Many investors hope to build up a significant nest egg by the time they reach retirement age. It's not as hard as you might think to amass $1 million or more, given the right mix of time, steady deposits into your portfolio, and portfolio returns.
The return portion of this equation is important, as you'll want to at least match -- and ideally beat -- the returns of the wider market over long time periods. Most individual stocks will not deliver those market-thumping returns, however.
Microsoft (MSFT 2.56%) might be a different story. Sure, the tech giant is already massive today and has created many millionaires since its founding in 1975. But owning the stock over the next several decades might help you move toward your retirement goals.
Let's take a closer look.
It is good to be the king
Microsoft's status as a $1.7 trillion company today means investors can't expect anything like the soaring growth that the company posted in its earlier years. However, that size provides advantages that the business didn't have back in the 80s or 90s, too.
Consider its dominant hold on several industry niches that are likely to expand quickly over the next few decades. These include productivity software, video games, VR, the metaverse, cloud computing, and hybrid work, just to name a few.
It is anyone's guess which tech trends will be popular in 2032, but Microsoft will likely play a big role in the industry. "No company is better positioned than Microsoft," CEO Satya Nadella said in late July .
Reinvested dividends
Dividend income can help a retirement plan in several ways. It cushions returns during those down years, for example, and allows you to steadily accumulate more shares by automatically reinvesting any payout. There's a psychological component, too, as dividend income can help you hold onto a stock longer, avoiding the type of turnover that hurts portfolio returns over the long term.

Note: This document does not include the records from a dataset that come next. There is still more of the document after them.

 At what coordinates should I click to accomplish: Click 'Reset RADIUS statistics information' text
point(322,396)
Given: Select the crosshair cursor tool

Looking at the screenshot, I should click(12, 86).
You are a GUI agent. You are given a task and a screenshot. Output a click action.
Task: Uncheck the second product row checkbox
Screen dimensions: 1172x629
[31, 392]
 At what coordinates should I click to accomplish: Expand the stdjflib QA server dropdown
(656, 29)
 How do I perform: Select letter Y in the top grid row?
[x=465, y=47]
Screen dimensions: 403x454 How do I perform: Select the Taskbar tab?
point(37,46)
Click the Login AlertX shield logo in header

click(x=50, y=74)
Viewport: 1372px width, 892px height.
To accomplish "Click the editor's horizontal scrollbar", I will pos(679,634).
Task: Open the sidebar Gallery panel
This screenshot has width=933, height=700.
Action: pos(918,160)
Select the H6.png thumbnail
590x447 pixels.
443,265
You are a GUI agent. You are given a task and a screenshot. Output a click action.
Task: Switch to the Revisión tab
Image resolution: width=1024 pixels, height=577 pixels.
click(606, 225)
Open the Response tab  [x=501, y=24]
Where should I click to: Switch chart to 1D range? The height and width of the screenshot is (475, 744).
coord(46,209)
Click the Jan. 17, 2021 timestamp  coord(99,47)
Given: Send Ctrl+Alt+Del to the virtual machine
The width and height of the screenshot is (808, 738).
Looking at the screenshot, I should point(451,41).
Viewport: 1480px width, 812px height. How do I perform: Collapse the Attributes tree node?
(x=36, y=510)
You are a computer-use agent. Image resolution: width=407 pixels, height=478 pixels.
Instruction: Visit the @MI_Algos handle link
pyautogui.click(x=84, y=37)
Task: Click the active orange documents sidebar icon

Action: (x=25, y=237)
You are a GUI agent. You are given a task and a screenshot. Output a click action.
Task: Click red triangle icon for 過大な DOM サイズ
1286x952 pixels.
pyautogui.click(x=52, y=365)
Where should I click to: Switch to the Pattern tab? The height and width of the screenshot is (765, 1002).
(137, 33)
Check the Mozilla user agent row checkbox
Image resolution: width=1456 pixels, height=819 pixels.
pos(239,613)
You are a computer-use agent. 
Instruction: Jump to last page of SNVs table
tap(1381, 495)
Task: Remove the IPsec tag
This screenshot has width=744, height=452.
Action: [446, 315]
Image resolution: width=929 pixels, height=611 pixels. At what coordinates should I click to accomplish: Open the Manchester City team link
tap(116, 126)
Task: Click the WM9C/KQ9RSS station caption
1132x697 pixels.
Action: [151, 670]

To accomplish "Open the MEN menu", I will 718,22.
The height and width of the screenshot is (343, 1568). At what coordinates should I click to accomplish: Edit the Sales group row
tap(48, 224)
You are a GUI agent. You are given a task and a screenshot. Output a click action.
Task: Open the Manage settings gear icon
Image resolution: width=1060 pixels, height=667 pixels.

A Microsoft investment checks those boxes, too. The company in late September raised its dividend by 10%. And that payout has lots of room to rise over the next several years. In its most recent quarterly results released earlier this week, pre-tax income was up to $22 billion over the last three months, compared to $21 billion a year earlier. That steady success means Microsoft can keep investing aggressively in its growth initiatives while still delivering more cash to shareholders over time.
The outlook
The short-term outlook is cloudy for Microsoft's business, which is already seeing deteriorating selling conditions in key niches like productivity software, PC hardware, and video games. But investors focused on retirement can safely look past those challenges, which will be a distant memory a few years from now.
In the meantime, you can pick up Microsoft stock today at a valuation that investors haven't seen since the early days of the pandemic. The stock's 30% decline through late October essentially tracks the losses in the wider Nasdaq Composite index.
But Microsoft has much brighter prospects than the average tech stock. It also boasts killer competitive advantages and lots of cash. These factors are likely to make the stock a long-term winner in a portfolio that's aiming to cross that $1 million mark.